→ About this task
Pick up the forum thread about clothes people wish they owned at the point where it stops, and keep writing it.

→ Text section
>>>>>

# Awesome clothes



## ultraviolet (May 26, 2011)

Share pictures of awesome clothes that you _want so bad_! You can share anything you like (I'll probably just post frilly dresses and such), so long as it's some form of clothing (jewellry, hats, shoes etc are all okay). :D

Please link to your images instead of just posting them so the thread doesn't take freaking ages to load. 

let's get this ball rolling

hnng carnivale costumes! (more here)
alexander mcqueen! :D
also this and this and so much this. :D


----------



## shy ♡ (May 26, 2011)

uv the links you linked don't loadddd. Damn now they load. This is super cool.

I want these! However I can never get them because I can't wear shoes without trying them on to make sure they're the right size. ; ; They're size 8 which is nearly my size but? Can't be sure, ahg. But they're so pretty!

Also almost everything Kurt wears, so pretty. And Darren Criss, I want his warddrobe.


----------



## Blastoise Fortooate (May 26, 2011)

<<<<<

→ Supplied information
>>>>>

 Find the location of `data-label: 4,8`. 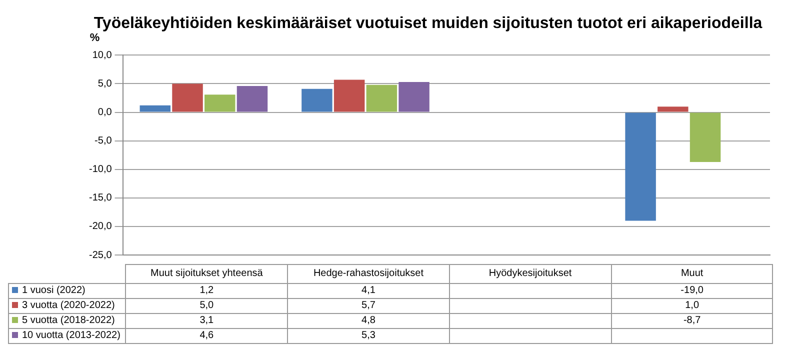

data-label: 4,8 is located at coordinates (369, 320).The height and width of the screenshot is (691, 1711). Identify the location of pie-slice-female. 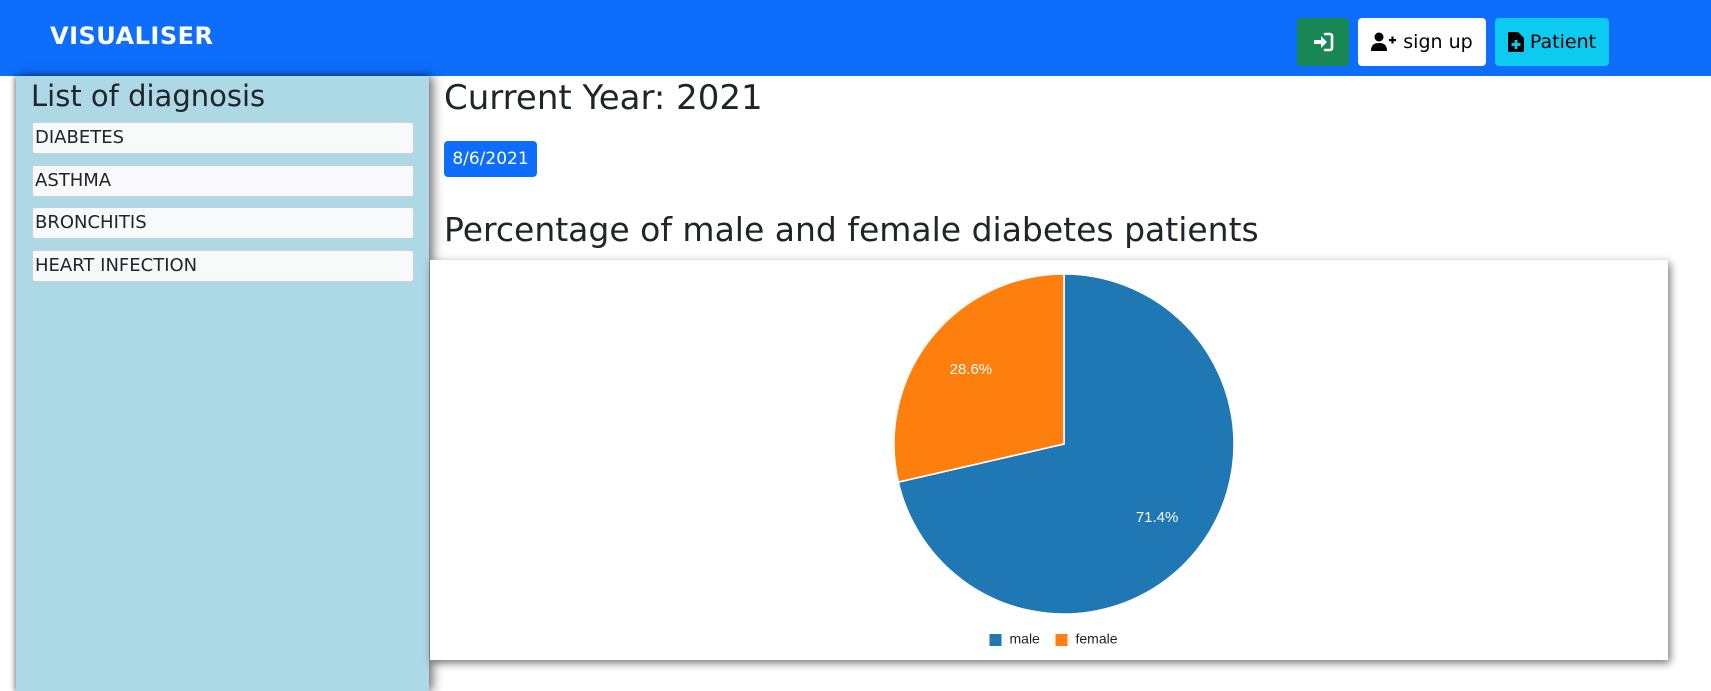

<<<<<

→ Task answer
This ring. Alternatively, anything from that person's selection. This Shuppet hat. Or any one of these other really cool hats.

Or these shoes.


----------



## Lili (May 26, 2011)

OH GOD THESE ARE PURE AWESOMENESS AND WANT


----------



## Coloursfall (May 26, 2011)

man all the stuff I want is terribly nerdy. 

for example.
Nepeta's one of these (Leo), but that's mostly because I intend to cosplay, so.
I totally don't care that it's Gaia, I _want that hat._

Also I want like. Half the Valve store pretty much.


----------



## octobr (May 26, 2011)

everything gaga has had on her body

edited to add: cherry bomb I have that hat.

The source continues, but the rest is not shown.